(Input Opens)

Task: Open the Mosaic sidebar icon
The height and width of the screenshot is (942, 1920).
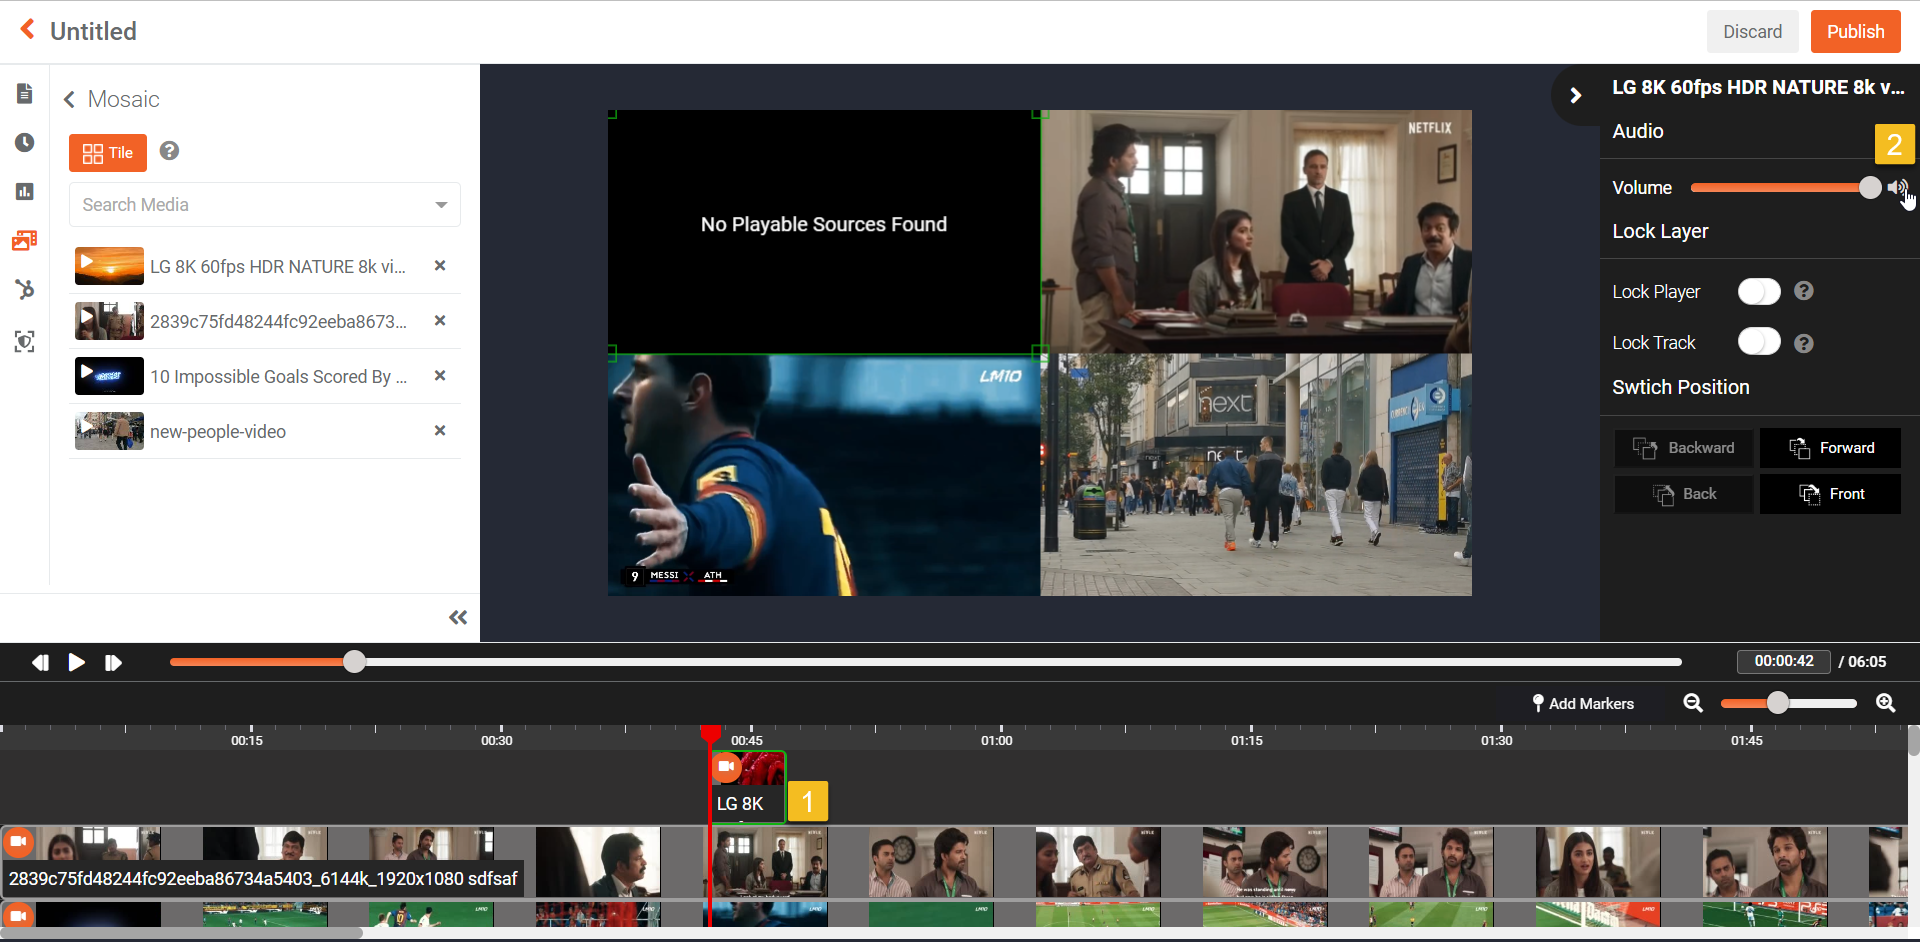Action: tap(25, 241)
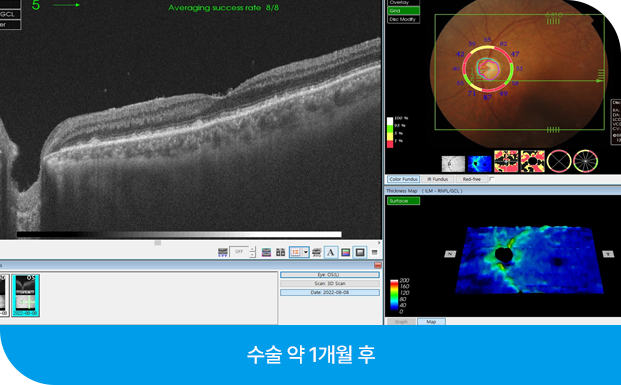Tick the checkbox next to Red-free
Image resolution: width=621 pixels, height=385 pixels.
(x=491, y=179)
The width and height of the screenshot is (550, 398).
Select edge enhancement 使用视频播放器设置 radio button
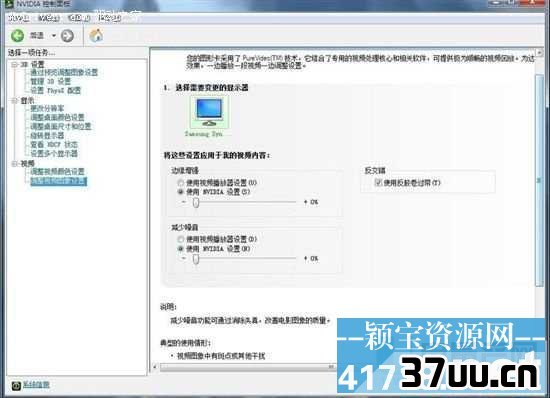[181, 183]
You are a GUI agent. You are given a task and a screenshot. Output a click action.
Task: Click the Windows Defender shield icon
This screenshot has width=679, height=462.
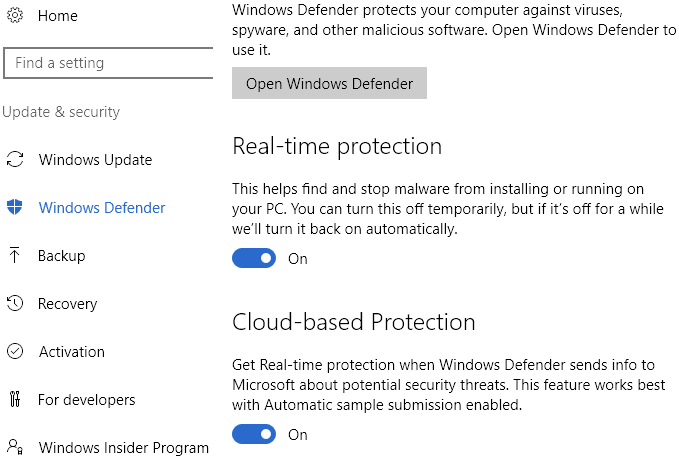(x=14, y=208)
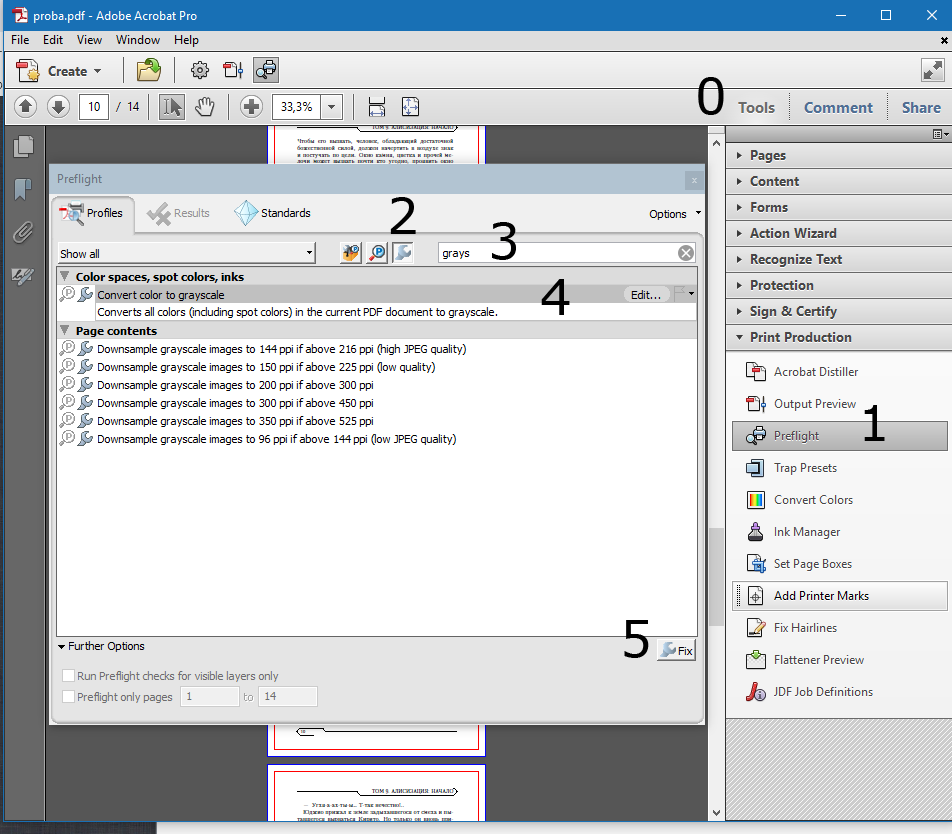Open the Bookmarks panel icon

click(24, 190)
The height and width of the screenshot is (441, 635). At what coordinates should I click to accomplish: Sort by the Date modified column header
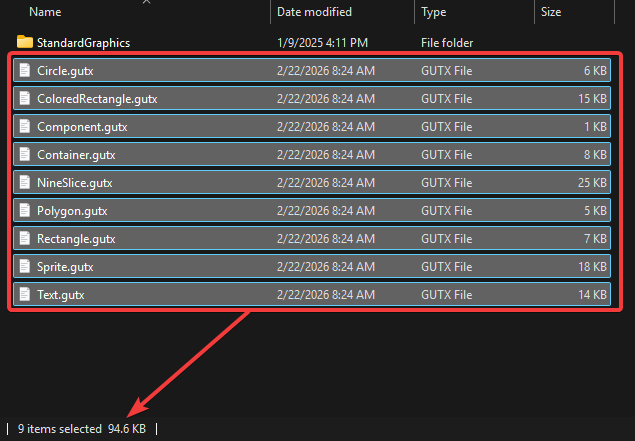coord(313,12)
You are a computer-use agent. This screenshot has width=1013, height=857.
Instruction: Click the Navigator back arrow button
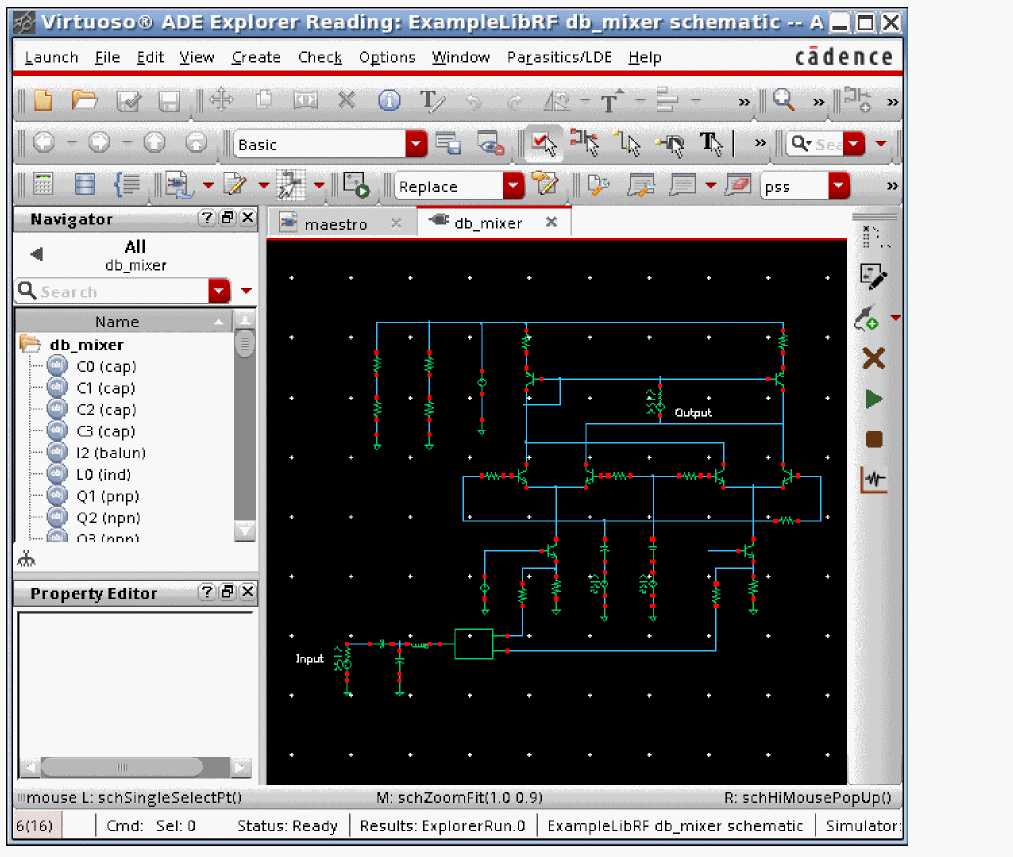(x=37, y=254)
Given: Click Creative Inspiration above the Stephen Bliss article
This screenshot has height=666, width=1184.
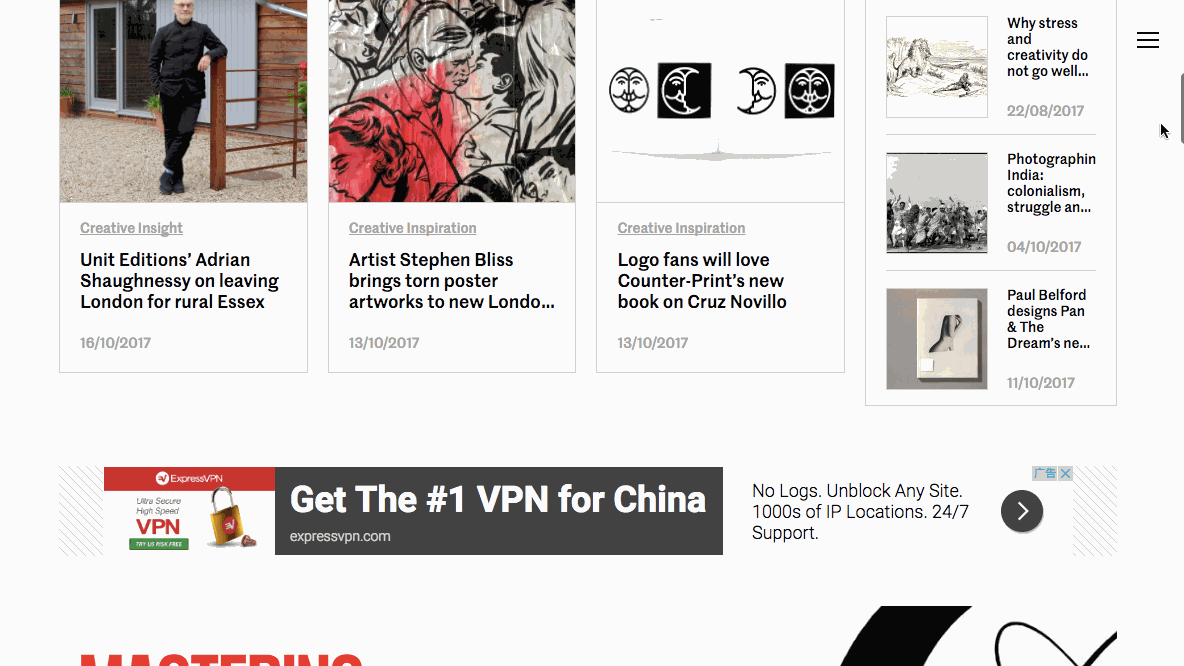Looking at the screenshot, I should point(412,228).
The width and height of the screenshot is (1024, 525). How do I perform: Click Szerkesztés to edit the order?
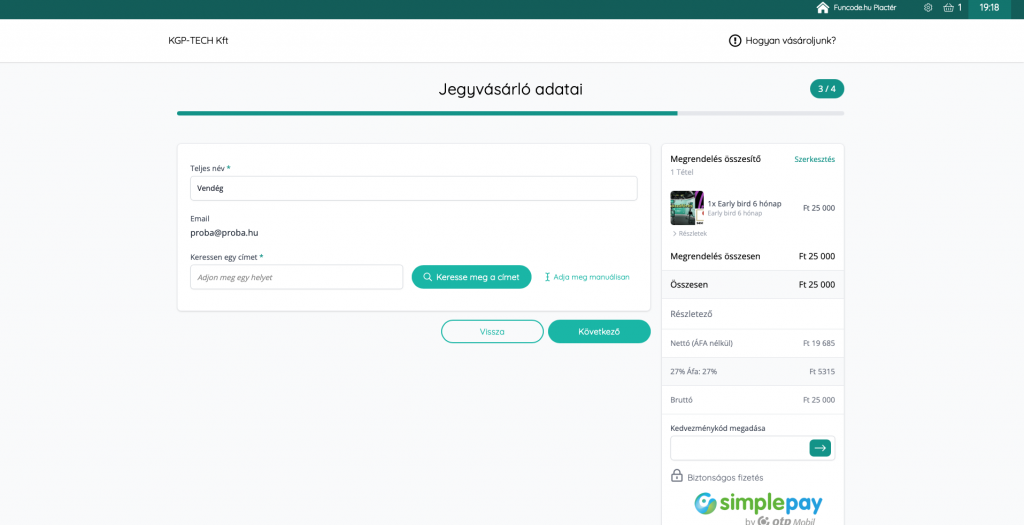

(Input Closes)

§ **Assigned task**
Each line above that has the word "agent" should be copied.

§ **Written solution**
You are a GUI agent. You are given a task and a screenshot. Output a click action.
You are a computer-use agent. This screenshot has width=1013, height=857.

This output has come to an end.